WORK INSTRUCTIONS:
Rewrite the items below, changing every "Where is" to "What is the location of" and leaving everything else untouched.

Dataset entries:

* * * * * * *

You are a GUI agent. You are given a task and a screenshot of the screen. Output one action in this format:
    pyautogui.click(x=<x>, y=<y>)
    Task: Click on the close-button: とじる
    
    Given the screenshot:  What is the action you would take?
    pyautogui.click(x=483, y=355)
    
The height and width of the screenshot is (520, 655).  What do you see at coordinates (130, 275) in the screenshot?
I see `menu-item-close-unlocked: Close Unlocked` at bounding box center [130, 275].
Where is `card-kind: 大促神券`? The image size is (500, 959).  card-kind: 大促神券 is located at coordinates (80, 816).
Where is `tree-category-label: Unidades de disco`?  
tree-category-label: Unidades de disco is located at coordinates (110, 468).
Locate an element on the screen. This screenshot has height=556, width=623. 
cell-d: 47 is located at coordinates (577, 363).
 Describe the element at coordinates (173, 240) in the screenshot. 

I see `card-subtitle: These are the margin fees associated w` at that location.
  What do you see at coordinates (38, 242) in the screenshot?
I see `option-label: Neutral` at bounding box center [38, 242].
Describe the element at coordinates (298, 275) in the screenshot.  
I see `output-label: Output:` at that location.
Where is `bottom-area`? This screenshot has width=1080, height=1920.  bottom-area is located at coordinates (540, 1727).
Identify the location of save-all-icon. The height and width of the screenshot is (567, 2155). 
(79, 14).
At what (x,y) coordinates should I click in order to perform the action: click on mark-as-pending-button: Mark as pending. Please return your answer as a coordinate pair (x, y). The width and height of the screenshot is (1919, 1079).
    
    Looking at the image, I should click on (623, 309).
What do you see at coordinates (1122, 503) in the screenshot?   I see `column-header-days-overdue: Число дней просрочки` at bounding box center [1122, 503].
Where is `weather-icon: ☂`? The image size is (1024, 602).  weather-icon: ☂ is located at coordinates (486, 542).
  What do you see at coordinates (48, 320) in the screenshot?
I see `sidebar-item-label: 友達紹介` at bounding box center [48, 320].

* * * * * * *

FINISHED EXERCISE:
You are a GUI agent. You are given a task and a screenshot of the screen. Output one action in this format:
    pyautogui.click(x=<x>, y=<y>)
    Task: Click on the close-button: とじる
    
    Given the screenshot:  What is the action you would take?
    pyautogui.click(x=483, y=355)
    
The height and width of the screenshot is (520, 655).  What do you see at coordinates (130, 275) in the screenshot?
I see `menu-item-close-unlocked: Close Unlocked` at bounding box center [130, 275].
What is the location of `card-kind: 大促神券`? The image size is (500, 959).  card-kind: 大促神券 is located at coordinates (80, 816).
What is the location of `tree-category-label: Unidades de disco`?  
tree-category-label: Unidades de disco is located at coordinates (110, 468).
Locate an element on the screen. This screenshot has height=556, width=623. 
cell-d: 47 is located at coordinates (577, 363).
 Describe the element at coordinates (173, 240) in the screenshot. 

I see `card-subtitle: These are the margin fees associated w` at that location.
  What do you see at coordinates (38, 242) in the screenshot?
I see `option-label: Neutral` at bounding box center [38, 242].
Describe the element at coordinates (298, 275) in the screenshot.  
I see `output-label: Output:` at that location.
What is the location of `bottom-area`? This screenshot has width=1080, height=1920.  bottom-area is located at coordinates (540, 1727).
Identify the location of save-all-icon. The height and width of the screenshot is (567, 2155). 
(79, 14).
At what (x,y) coordinates should I click in order to perform the action: click on mark-as-pending-button: Mark as pending. Please return your answer as a coordinate pair (x, y). The width and height of the screenshot is (1919, 1079).
    
    Looking at the image, I should click on (623, 309).
What do you see at coordinates (1122, 503) in the screenshot?   I see `column-header-days-overdue: Число дней просрочки` at bounding box center [1122, 503].
What is the location of `weather-icon: ☂`? The image size is (1024, 602).  weather-icon: ☂ is located at coordinates (486, 542).
  What do you see at coordinates (48, 320) in the screenshot?
I see `sidebar-item-label: 友達紹介` at bounding box center [48, 320].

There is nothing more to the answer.